Motifs for pattern and connection therefore recur throughout the book—not only transportation grids, but nets, needle and thread, knots, chains, constellations. Like Muriel Rukeyser, one of the book’s guiding spirits, Rosenthal is obsessed with the positive and negative effects of human relationships and how they may lead, paradoxically, to isolation. In “The Very Idea of a Bridge,” for example, the Golden Gate is both a symbol of connection and a magnet for suicides. Starting with “The Net Mender, 1894,” Rosenthal often depicts women working with needle and thread to repair torn fabrics, a metaphor for tattered relationships and flawed societies. The analogy is especially poignant in “The Apron,” in which the speaker’s leaps of association lead from the rickrack on her mother’s apron (stored in a dank garage), to the mother’s needlepoint, to the mother’s post-mastectomy mental illness and suicide, to sewing it all together in memory through writing a poem:
And I reason I just might save her
this time, in the dank garage, saying please
don’t pull the trigger. Which reminds me
of her fingers, pinching the needle, pricking
its point through cloth. Which reminds me
of the doctor’s darning across her chest
& how I long to rescue the lost, tossed out,
omitted, sew it like a pocket into a poem.

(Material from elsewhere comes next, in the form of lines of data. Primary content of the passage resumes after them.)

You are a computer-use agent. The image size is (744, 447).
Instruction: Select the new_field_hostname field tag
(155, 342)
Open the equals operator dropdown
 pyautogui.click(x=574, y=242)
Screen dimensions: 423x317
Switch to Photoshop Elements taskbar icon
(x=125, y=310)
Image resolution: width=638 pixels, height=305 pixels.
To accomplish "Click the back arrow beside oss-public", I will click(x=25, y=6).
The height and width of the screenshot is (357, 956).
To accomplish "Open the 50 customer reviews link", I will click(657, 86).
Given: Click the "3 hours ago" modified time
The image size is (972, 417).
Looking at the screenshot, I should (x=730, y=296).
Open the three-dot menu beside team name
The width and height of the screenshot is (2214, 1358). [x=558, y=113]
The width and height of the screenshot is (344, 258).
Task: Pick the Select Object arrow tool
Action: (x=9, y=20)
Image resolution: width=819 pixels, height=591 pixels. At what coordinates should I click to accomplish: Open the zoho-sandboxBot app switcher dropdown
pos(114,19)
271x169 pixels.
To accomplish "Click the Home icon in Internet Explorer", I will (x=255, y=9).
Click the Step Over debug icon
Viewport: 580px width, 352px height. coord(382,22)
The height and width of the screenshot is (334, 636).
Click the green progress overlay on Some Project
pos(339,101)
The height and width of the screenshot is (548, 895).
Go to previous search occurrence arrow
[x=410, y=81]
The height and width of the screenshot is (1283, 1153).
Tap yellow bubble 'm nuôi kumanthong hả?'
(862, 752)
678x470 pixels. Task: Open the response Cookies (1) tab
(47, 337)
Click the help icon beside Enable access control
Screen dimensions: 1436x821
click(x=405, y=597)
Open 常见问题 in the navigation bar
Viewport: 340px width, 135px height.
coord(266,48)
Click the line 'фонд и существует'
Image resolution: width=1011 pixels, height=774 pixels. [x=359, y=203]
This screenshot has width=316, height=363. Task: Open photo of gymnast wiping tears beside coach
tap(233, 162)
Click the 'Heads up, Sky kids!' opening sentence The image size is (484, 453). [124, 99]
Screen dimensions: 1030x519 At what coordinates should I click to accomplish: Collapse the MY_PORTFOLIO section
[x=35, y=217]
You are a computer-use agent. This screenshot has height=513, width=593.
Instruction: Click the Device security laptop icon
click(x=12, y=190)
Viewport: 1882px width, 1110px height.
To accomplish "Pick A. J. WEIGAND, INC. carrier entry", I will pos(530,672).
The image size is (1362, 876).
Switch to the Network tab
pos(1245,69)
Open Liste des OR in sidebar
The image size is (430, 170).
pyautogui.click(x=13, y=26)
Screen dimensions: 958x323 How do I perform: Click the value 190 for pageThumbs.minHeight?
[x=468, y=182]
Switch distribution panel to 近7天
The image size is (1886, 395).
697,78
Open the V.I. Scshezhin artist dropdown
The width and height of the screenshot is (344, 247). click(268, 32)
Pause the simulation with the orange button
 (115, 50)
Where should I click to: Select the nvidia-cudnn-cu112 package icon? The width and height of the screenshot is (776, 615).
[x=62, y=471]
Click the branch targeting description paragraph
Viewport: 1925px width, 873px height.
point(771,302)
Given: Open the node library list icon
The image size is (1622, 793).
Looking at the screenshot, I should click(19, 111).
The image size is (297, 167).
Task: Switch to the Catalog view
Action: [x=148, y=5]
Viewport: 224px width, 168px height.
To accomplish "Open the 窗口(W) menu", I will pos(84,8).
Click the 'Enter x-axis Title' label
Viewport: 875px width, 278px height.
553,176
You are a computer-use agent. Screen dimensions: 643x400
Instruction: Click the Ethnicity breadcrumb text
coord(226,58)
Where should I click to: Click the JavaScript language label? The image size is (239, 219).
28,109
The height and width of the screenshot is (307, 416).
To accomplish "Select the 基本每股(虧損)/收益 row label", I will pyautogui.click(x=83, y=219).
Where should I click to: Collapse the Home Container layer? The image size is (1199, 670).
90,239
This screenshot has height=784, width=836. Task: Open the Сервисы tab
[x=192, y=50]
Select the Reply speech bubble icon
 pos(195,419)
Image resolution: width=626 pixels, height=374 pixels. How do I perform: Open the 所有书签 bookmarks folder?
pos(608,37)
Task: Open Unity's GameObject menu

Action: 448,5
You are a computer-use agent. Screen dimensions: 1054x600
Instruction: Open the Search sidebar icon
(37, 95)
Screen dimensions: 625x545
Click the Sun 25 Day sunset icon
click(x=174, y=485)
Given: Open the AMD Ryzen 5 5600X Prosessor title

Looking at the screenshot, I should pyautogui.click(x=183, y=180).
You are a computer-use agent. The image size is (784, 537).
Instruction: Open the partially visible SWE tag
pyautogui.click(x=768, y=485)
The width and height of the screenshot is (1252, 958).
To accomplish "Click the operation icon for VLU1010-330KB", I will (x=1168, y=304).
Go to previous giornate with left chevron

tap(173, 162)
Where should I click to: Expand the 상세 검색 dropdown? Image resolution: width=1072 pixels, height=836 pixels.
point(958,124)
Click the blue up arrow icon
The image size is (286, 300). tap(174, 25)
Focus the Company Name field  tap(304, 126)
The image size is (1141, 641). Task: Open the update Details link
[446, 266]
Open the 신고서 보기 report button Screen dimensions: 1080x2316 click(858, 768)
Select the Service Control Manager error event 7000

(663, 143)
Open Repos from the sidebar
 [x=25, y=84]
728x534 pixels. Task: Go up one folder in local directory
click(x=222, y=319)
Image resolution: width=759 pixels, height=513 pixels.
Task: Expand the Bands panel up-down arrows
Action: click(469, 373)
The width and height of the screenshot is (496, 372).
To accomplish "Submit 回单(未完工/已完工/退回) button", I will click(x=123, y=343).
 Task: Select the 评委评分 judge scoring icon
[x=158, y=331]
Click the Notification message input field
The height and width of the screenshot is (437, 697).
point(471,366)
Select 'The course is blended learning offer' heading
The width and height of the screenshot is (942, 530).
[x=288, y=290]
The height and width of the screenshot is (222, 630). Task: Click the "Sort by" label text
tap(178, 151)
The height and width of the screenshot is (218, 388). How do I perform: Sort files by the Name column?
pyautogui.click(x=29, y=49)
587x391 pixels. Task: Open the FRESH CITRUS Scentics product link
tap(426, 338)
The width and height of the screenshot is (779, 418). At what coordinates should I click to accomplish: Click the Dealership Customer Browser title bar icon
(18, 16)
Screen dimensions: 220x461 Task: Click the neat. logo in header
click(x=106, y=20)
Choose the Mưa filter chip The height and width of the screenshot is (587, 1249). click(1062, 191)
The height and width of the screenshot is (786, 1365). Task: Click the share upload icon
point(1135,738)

Which reminds me of her ear, its locket
of air caught between bone & receiver
as she pressed the phone there, calling my father
& how he drove over & how he found her
slumped in the chair, her arm fallen open,
head bowed to her lap, as if reading.
Despite all the stitching, the poem centers on missed connections and keeps returning to images of confinement (the boxed apron, the needlepoint frame, the locket and pocket, the “cramped quarters” of the “small house” that the mother never leaves). Rosenthal deftly weaves the associations together, an approach she takes throughout the book, trusting that the reader will link them, whether she writes in couplets, fragmented single lines, or jagged, syntactically complex stanzas. In sorting through the book’s patterns, readers are invited to follow the lead of landscape-scanning speakers in “Vantage Point” and “Bluff,” who catalogue details of the scene—especially evidence of drought, as in the latter—and link them to broader patterns, not just climate change, but bold attempts at rescue, as in the former: “a young woman from Damascus who jumped / into the sea to pull a leaking raft full of refugees / through choppy water, dinghy sinking lower, / life preservers pushing up / the people’s chins, a stroke, another / stroke for hours.” Although Territorial maps a cause-and-effect cycle of fear, violence, and environmental crisis, Rosenthal responds not just with anger and outrage, but with a leaping into life (even knowing the risks), like the woman from Damascus, or the girls in “From the Edge of the Aquifer” who, “beyond all reasoning,” jump in. Especially in poems addressed to her daughters, Rosenthal voices a cautious, yet defiant optimism: though we can’t protect the next generation, we can still urge them to keep going, as she proposes in “Then a Wild Dedication,” in which the mother unsentimentally shows the daughter a path to a vantage point—“here’s a bluff to give scale here’s a view over sage brush in every direction”—with hope she will find a way forward toward change.
[1] INVENTION OF THE WILDERNESS, by Bruce Bond. LSU Press. $17.95p.
[2] BLOOD SNOW, by dg nanouk okpik. Wave Books. $35.00.
[3] THE GOSPEL OF WILDFLOWERS AND WEEDS, by Orlando Ricardo Menes. University of New Mexico Press. $18.95p.
[4] TERRITORIAL, by Mira Rosenthal. University of Pittsburgh Press. $18.00p.